Brainhope si liberò dolcemente di lei. Prese a sfilarsi la tuta con lentezza, fino a rimanere completamente nudo.
— Vieni anche tu — le disse.
— Sarebbe inutile. Sto già scorgendo riflessi nel mio Specchio personale, in lontananza.
Lui non le poteva credere, ma non fece obiezioni. Rabbrividì all’improvviso contatto della pelle con la brezza serale e l’aria asciutta. Provò a lanciare un anello verso la cupola invisibile, lo vide rimbalzare indietro e cadere nella sabbia. Nessun oggetto artificiale poteva entrare nella cupola, nemmeno lo spillo più sottile. Nulla poteva forzarla. Nulla, a quanto pareva, poteva abbatterla. Droghe, ipnosi, training, all’interno del campo perdevano ogni effetto. La cupola anni prima aveva respinto anche un Costruito, un essere frutto di selezioni genetiche, creato e programmato al solo scopo di scalare la Piramide.
Brainhope raccolse l’anello, lo porse a Liza.
— Tienilo con te. Questo sono io, per te. Così mi ricorderai.

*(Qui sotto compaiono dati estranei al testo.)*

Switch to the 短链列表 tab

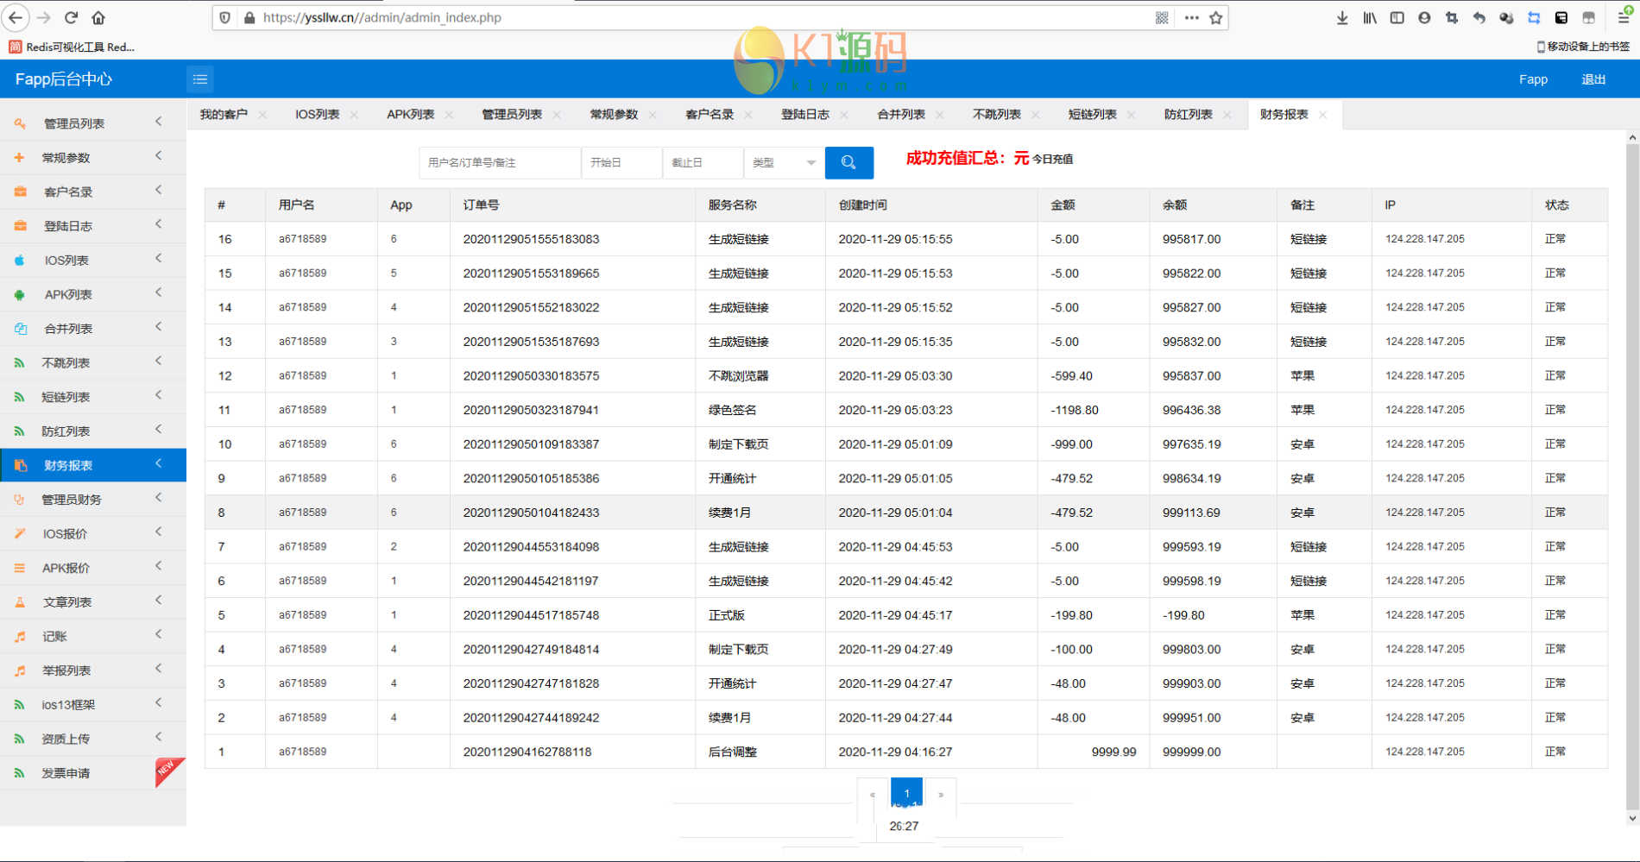coord(1092,115)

Liza lo infilò al dito. — Te lo renderò al tuo ritorno.
Prese a fargli scivolare le dita tra i riccioli biondi, nella barba dorata, sulla folta peluria che gli ricopriva tutto il corpo e che Brainhope aveva fatto crescere e accuratamente schiarito sulla Terra.
— Marcus — esalò. Si sollevò a baciarlo fugacemente, si allontanò, raggiunse gli altri.

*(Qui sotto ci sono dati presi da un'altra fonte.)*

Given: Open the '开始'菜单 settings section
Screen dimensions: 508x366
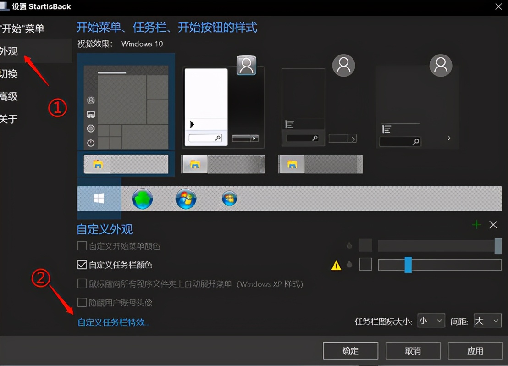Looking at the screenshot, I should (21, 28).
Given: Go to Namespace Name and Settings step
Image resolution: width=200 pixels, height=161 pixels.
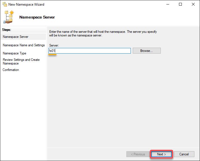Looking at the screenshot, I should pyautogui.click(x=24, y=45).
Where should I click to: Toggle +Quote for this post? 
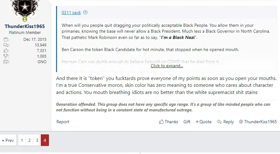click(203, 122)
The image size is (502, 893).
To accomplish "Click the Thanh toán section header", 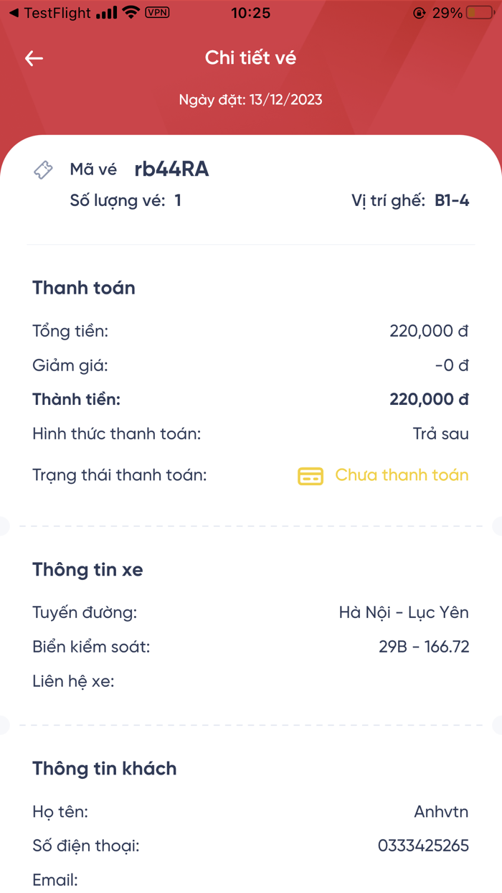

Brainhope li fissò finché il richiamo alle sue spalle non lo sopraffece. In un attimo si trovò sotto la Cupola.
Si diresse dapprima verso un punto a un centinaio di metri dall’inizio della Spirale, dove essa era alta solo mezzo metro. Poi cambiò idea. Si portò ai piedi della rampa, che si snodava per duecento chilometri lungo i fianchi della Piramide. La pendenza non era quasi avvertibile. La spira successiva si trovava a soli venti metri sopra la sua testa. Pure, era irraggiungibile. Brainhope esitò solo qualche istante, per toccare la parete gelida del cristallo, sulla quale nemmeno le ventose dei Polipi di Mizar facevano presa.
Mosse i primi passi d’impulso, tremando per il gelo che gli risaliva nel corpo partendo dalle piante dei piedi.
Camminò tutta la notte, percorse circa sessanta chilometri. Poi si fermò a riposare, poco prima dell’alba.
Fu svegliato dal caldo. Il sole era già alto e brillava attraverso l’inconsistenza della Piramide, sul lato opposto.
Brainhope riprese a camminare, ma proseguì per poco. Si fermò, si ripiegò su se stesso, frappose il corpo tra il sole e la testa, sollevò le braccia a proteggerla. Attese così che la temperatura salisse ruggendo verso i 160 gradi.
In seguito tutto fu come un sogno interminabile.